Basque firms beat their own record for high-technology exports in 2014
Last year Basque firms sold abroad more products of high technological value than ever, according to the data of the Basque Statistics Institute, Eustat. Deals with a value of €10,324 million were closed, topping pre-recession figures by 1,660 million.
Technology sales as a proportion of the whole rose to 46%, coming close to the peak recorded in 2005, when half of all exports from the Basque Country had a high level of R & D.
These are products that come out of Basque Country factories as a result of the local innovation culture. They include automotive components, cars, machine tools, general machinery, trains, aeroplane parts, domestic appliances, electronic and IT components, chemicals and pharmaceuticals. Sales of these goods rose 14% last year, beating by almost a thousand million the previous record, which dates from 2012, when exports as a whole also hit their highest level ever.
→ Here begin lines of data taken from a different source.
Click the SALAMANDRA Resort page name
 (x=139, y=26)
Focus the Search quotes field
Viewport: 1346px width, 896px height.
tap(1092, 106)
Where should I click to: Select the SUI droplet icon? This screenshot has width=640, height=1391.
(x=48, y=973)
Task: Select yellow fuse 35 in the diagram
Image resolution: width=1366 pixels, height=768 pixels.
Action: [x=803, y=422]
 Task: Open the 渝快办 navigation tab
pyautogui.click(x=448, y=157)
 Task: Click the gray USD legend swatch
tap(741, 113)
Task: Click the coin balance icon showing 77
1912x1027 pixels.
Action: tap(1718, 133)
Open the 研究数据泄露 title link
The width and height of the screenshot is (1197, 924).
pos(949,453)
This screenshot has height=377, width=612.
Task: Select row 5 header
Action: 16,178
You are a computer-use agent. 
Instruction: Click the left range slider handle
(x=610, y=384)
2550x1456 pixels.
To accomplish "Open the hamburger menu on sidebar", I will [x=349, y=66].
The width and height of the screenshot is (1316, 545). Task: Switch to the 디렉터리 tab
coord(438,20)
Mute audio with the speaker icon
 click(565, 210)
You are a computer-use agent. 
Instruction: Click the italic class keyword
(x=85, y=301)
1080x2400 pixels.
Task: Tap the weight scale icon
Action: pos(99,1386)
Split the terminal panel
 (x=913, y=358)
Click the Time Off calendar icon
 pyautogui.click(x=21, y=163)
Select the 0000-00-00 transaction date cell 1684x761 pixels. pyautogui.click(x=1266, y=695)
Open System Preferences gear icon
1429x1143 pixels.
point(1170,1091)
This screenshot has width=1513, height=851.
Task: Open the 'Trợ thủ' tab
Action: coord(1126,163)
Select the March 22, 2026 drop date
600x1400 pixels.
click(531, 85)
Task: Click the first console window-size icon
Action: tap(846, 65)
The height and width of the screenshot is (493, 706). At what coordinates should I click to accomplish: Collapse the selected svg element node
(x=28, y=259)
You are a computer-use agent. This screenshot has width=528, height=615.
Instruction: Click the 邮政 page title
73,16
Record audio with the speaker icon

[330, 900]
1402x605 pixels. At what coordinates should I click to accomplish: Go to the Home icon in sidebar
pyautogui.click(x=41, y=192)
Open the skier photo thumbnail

According to data from Eustat, in the Basque Historic Territory of Gipuzkoa machine tools feature prominently in the local economy, making up 50% of high-technology sales.
This percentage is very similar to that of automotive components alone (72%) in Araba. Sales by Mercedes and Michelin, which drive Araba’s economy, act as a seedbed for automotive-related lines of business.
Bizkaia enjoys two big advantages over Araba and Gipuzkoa. Firstly, it has the most sustained growth and, indeed, in 2013 it was the only one of the three that improved on its data. Secondly, it has the most diversified structure. Three powerful industrial sectors -automotive (30%), capital goods (27%) and the manufacture of chemicals (22%)- top 20%. If one of them undergoes a sector-wide downturn, the overall volume does not suffer excessively.
And if that weren’t sufficient to provide stability, Bizkaia also has the vehicle innovation hub, Automotive Intelligence Center, which drives R&D&I and is attracting more and more multinationals.
DESTINATION OF EXPORTS As for the markets that exports head for, most sales, a little over 61%, end up in the European Union. Of the €6,334 million total, just over €4,800 remains in the Euro Zone, mainly in Germany and France.
A further 1,500 million worth of high-technology goods cross over to America, over half of them bound for the Southern hemisphere. North America -Mexico, the United States and Canada- buys over €735 million worth of products of high added value.